* **Material for the task**:
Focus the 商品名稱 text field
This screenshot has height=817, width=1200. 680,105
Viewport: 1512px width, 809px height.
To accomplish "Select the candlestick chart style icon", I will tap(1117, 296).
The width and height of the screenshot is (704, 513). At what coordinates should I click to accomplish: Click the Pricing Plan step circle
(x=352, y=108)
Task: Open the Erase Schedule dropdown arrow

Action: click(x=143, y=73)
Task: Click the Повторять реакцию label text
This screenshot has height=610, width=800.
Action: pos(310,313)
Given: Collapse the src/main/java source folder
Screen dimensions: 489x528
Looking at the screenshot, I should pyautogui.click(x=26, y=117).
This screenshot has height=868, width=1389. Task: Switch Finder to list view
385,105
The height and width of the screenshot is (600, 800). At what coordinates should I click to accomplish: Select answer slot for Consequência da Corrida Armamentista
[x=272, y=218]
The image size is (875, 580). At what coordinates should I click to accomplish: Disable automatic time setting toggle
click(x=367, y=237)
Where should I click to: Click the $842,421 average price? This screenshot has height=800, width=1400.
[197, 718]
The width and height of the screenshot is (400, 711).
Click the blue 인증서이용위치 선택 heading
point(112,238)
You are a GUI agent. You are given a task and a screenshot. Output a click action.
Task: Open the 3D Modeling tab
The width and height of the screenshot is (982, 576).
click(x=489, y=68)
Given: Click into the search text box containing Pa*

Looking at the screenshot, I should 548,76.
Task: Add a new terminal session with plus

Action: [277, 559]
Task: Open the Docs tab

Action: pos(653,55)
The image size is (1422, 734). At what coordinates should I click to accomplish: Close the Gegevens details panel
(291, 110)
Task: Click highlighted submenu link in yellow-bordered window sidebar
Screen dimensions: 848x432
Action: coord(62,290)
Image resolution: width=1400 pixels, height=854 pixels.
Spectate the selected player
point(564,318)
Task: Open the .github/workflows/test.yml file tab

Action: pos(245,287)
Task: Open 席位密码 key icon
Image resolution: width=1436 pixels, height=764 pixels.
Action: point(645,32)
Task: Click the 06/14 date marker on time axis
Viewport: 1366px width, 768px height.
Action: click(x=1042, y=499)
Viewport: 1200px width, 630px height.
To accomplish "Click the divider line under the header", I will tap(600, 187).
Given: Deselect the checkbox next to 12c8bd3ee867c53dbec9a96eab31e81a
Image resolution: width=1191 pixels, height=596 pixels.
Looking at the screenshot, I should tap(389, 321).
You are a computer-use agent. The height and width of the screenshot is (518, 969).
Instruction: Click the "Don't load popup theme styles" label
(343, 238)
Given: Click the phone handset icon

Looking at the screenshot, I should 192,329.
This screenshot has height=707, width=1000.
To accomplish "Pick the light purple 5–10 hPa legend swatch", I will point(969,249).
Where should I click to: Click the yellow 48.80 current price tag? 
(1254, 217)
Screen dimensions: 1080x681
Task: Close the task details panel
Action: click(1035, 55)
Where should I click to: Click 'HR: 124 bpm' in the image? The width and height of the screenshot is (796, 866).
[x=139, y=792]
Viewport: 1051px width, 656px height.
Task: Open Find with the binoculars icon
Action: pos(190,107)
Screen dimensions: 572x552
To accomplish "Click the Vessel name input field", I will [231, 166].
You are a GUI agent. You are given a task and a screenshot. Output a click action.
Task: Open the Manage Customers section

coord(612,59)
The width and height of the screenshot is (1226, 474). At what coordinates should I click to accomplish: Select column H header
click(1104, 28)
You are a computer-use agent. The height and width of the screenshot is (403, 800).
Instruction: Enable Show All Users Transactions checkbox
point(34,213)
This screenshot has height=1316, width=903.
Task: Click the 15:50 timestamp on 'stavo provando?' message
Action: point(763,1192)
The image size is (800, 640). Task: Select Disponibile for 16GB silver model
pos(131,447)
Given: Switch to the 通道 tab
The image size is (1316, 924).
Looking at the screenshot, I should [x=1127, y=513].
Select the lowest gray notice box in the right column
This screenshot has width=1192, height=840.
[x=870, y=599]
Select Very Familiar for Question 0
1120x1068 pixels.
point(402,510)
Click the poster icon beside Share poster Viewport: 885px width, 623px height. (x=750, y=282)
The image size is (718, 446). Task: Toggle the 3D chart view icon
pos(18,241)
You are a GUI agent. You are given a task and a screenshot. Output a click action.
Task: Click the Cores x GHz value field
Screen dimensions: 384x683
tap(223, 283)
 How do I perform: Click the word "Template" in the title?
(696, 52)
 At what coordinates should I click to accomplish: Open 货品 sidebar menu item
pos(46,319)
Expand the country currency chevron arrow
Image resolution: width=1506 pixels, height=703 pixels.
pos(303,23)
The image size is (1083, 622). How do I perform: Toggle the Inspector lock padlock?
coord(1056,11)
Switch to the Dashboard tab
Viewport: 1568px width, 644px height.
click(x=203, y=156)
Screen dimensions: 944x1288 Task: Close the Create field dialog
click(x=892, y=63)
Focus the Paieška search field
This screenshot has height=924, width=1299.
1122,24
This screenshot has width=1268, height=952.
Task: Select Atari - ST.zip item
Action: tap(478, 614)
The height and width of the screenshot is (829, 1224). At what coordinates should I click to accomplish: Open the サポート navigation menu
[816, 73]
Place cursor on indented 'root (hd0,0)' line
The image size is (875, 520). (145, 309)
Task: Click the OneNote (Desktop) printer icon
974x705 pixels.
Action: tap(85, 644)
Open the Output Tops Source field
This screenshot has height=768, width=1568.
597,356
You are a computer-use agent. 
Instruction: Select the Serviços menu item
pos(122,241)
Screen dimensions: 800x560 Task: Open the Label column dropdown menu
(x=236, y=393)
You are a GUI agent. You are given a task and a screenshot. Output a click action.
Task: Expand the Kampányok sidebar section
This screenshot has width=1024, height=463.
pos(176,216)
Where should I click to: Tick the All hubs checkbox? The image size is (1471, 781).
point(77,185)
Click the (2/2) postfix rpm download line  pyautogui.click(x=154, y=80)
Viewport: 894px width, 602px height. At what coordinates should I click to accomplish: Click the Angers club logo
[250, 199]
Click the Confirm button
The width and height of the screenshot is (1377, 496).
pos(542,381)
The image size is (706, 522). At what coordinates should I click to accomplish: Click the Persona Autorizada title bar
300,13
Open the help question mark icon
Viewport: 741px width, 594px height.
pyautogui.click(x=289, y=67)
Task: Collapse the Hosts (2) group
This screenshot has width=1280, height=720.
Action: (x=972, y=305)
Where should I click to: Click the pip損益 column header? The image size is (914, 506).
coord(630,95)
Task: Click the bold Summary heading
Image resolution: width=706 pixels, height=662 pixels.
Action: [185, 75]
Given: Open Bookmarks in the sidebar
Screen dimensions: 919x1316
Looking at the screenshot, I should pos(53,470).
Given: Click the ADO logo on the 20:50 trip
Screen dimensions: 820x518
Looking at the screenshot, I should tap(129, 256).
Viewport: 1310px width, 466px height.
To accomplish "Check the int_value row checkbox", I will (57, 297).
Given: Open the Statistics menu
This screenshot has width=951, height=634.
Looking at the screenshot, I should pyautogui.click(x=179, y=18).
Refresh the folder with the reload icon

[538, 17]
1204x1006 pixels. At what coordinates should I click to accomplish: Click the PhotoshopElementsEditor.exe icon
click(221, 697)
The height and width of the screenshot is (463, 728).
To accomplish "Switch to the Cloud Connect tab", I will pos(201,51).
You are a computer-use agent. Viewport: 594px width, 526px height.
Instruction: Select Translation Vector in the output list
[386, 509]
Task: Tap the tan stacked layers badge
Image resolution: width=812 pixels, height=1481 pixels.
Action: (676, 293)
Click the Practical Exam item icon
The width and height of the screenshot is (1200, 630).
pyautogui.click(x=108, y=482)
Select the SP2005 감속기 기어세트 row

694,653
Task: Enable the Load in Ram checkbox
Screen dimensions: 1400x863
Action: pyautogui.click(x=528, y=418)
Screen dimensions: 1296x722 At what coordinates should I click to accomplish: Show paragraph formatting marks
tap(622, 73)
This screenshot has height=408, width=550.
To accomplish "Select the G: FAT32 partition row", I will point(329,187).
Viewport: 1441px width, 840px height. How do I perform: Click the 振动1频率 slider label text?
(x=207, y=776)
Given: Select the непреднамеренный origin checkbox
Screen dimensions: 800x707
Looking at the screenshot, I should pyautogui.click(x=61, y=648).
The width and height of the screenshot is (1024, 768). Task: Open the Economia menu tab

* **Work task**: Lines with "Expand": find them in the data and copy each one.

* **Your solution**:
Expand the country currency chevron arrow
Task: Expand the Kampányok sidebar section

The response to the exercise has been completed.